Radioimmunoassay of insulin-like growth factors in cyst fluid of central nervous system tumors.

Tumor cells are characterized by abnormalities in growth and metabolism, including the autocrine secretion of certain growth factors. The authors have previously shown the presence of insulin-like growth factor receptors in tumors of the central nervous system (CNS) and in this study examine whether CNS tumors are capable of autocrine secretion of insulin-like growth factors in situ. To investigate the production of insulin-like growth factors I and II by CNS tumors, the authors have developed specific radioimmunoassays for these growth factors. In situ production of insulin-like growth factors was studied by immunoassay of CNS tumor cyst fluid aspirated at the time of surgery from 12 cystic tumors: seven primary brain tumors, four metastatic tumors, and one spinal schwannoma. For immunoassay, cyst fluid was treated overnight with acetic acid, then insulin-like growth factors were separated from binding proteins by a refined solid-phase technique, then dried and reconstituted in immunoassay buffer. Normal human serum and cerebrospinal fluid served as controls. Insulin-like growth factor I was detected in all 12 tumors studied.
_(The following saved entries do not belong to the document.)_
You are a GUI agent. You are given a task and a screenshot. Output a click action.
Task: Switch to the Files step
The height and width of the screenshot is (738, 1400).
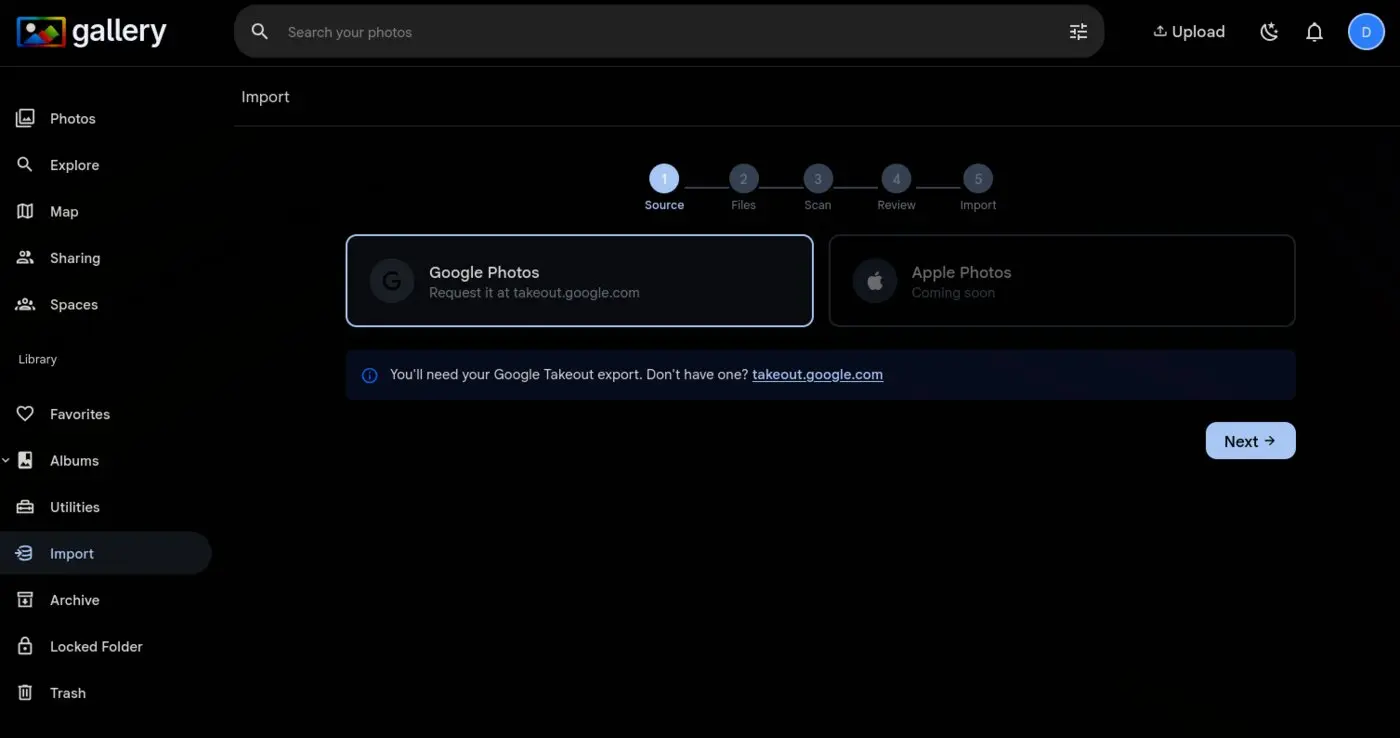click(x=743, y=179)
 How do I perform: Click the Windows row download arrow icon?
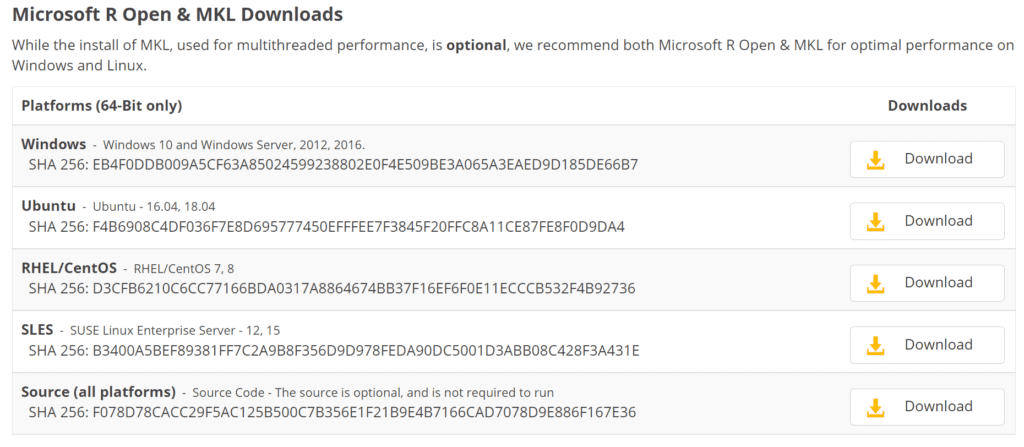coord(875,159)
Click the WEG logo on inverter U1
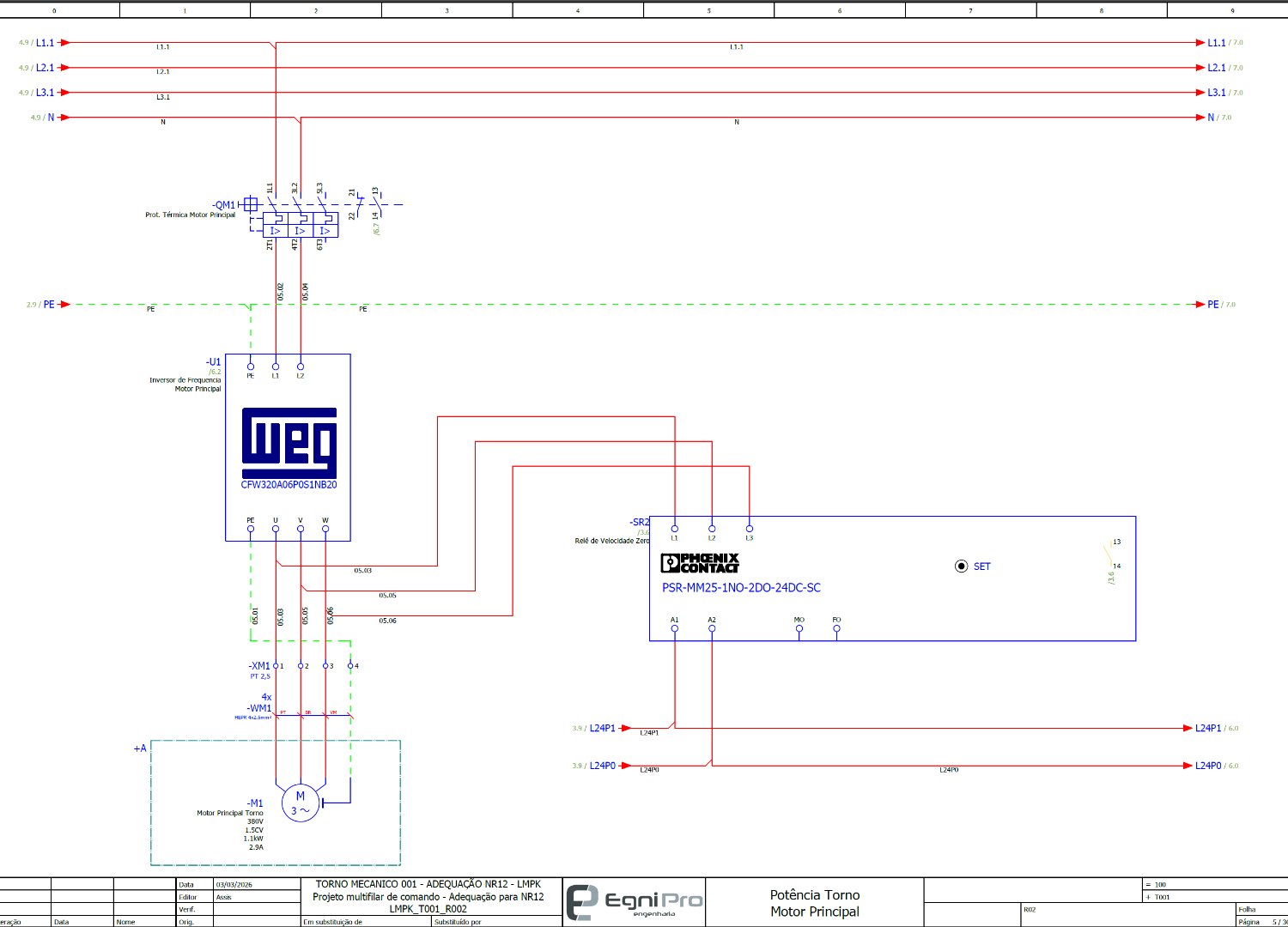The image size is (1288, 927). (289, 442)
In contrast, insulin-like growth factor II was detected only in three low-grade astrocytomas, the spinal schwannoma (which had the highest insulin-like growth factor II level of all tumors studied), and three metastatic lung cancers. These results suggest that CNS tumors may be capable of autocrine production of insulin-like growth factors in situ. Furthermore, there appears to be a difference in the type of insulin-like growth factors produced by different types of CNS tumors. Preferential production of insulin-like growth factors may be an important marker of tumor differentiation and useful as a diagnostic tool.